The firewall supports the ability to create Security Profile groups,
which specify sets of Security Profiles that can be treated as a
unit and then added to security policies. For example, you can create
a threats Security Profile group that includes profiles for
Antivirus, Anti-Spyware, and Vulnerability Protection and then create
a Security policy rule that includes the threats profile.
Antivirus, Anti-Spyware, Vulnerability Protection, URL filtering,
and file blocking profiles that are often assigned together can
be combined into profile groups to simplify the creation of security
policies.
To define a new Security Profile, select ObjectsSecurity Profiles.
The following table describes the Security Profile settings:
Security Profile
Group Settings
Description
Name
Enter the profile group name (up to 31 characters).
This name appears in the profiles list when defining security policies.

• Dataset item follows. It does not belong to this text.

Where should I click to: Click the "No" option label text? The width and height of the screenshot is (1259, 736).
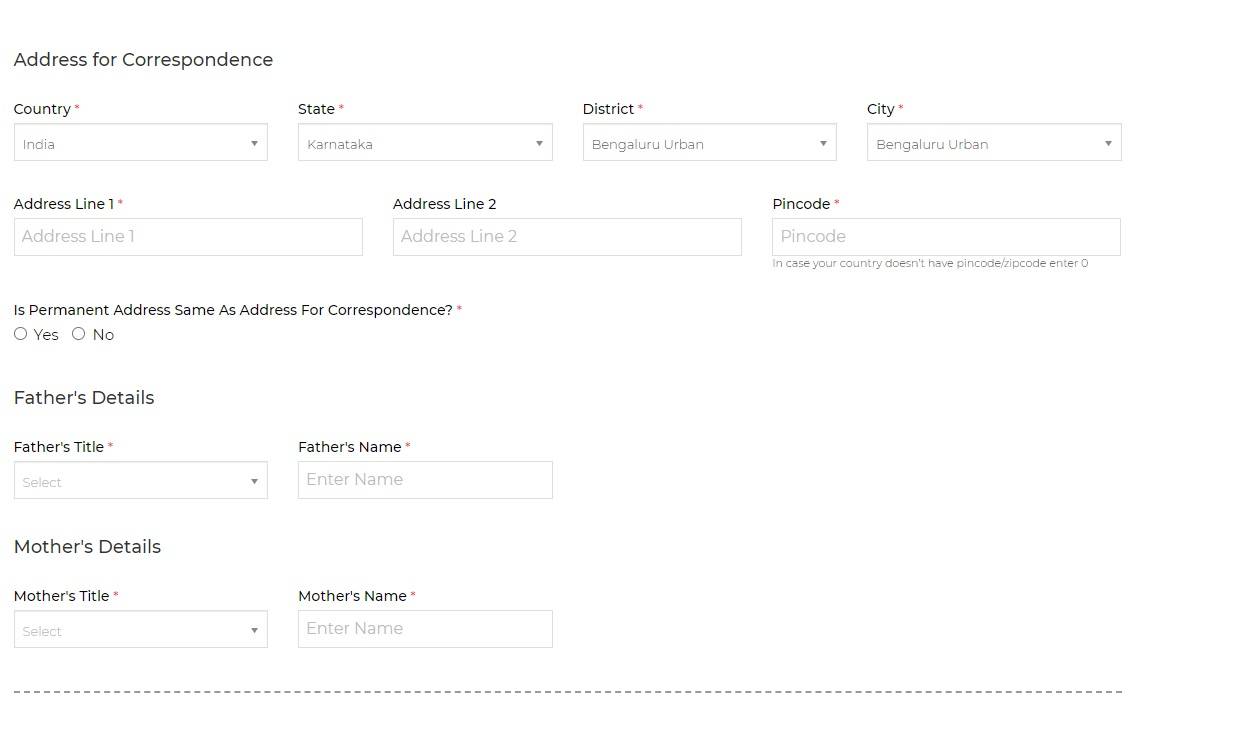[x=103, y=335]
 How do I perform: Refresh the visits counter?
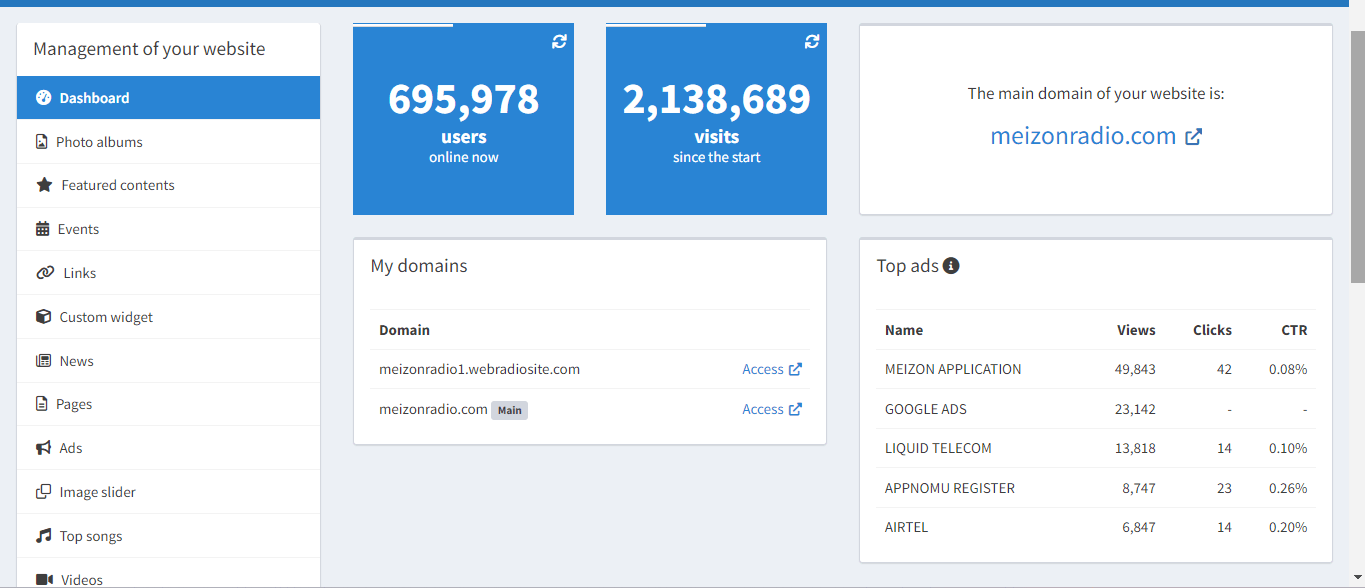click(812, 41)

The name is case-sensitive and must be unique. Use only letters,
numbers, spaces, hyphens, and underscores.
Shared (Panorama only)
Select this option if you want the profile
group to be available to:
Every virtual system (vsys)
on a multi-vsys firewall. If you clear this selection, the profile
group will be available only to the Virtual System selected
in the Objects tab.
Every device group on Panorama. If you clear this selection,
the profile group will be available only to the Device
Group selected in the Objects tab.
Disable override (Panorama only)
Select this option to prevent administrators
from overriding the settings of this Security Profile group object
in device groups that inherit the object. This selection is cleared
by default, which means administrators can override the settings
for any device group that inherits the object.
Profiles
Select an Antivirus, Anti-Spyware, Vulnerability
Protection, URL filtering, and/or file blocking profile to be included
in this group. Data filtering profiles can also be specified in
Security Profile groups. Refer to Objects
> Security Profiles > Data Filtering.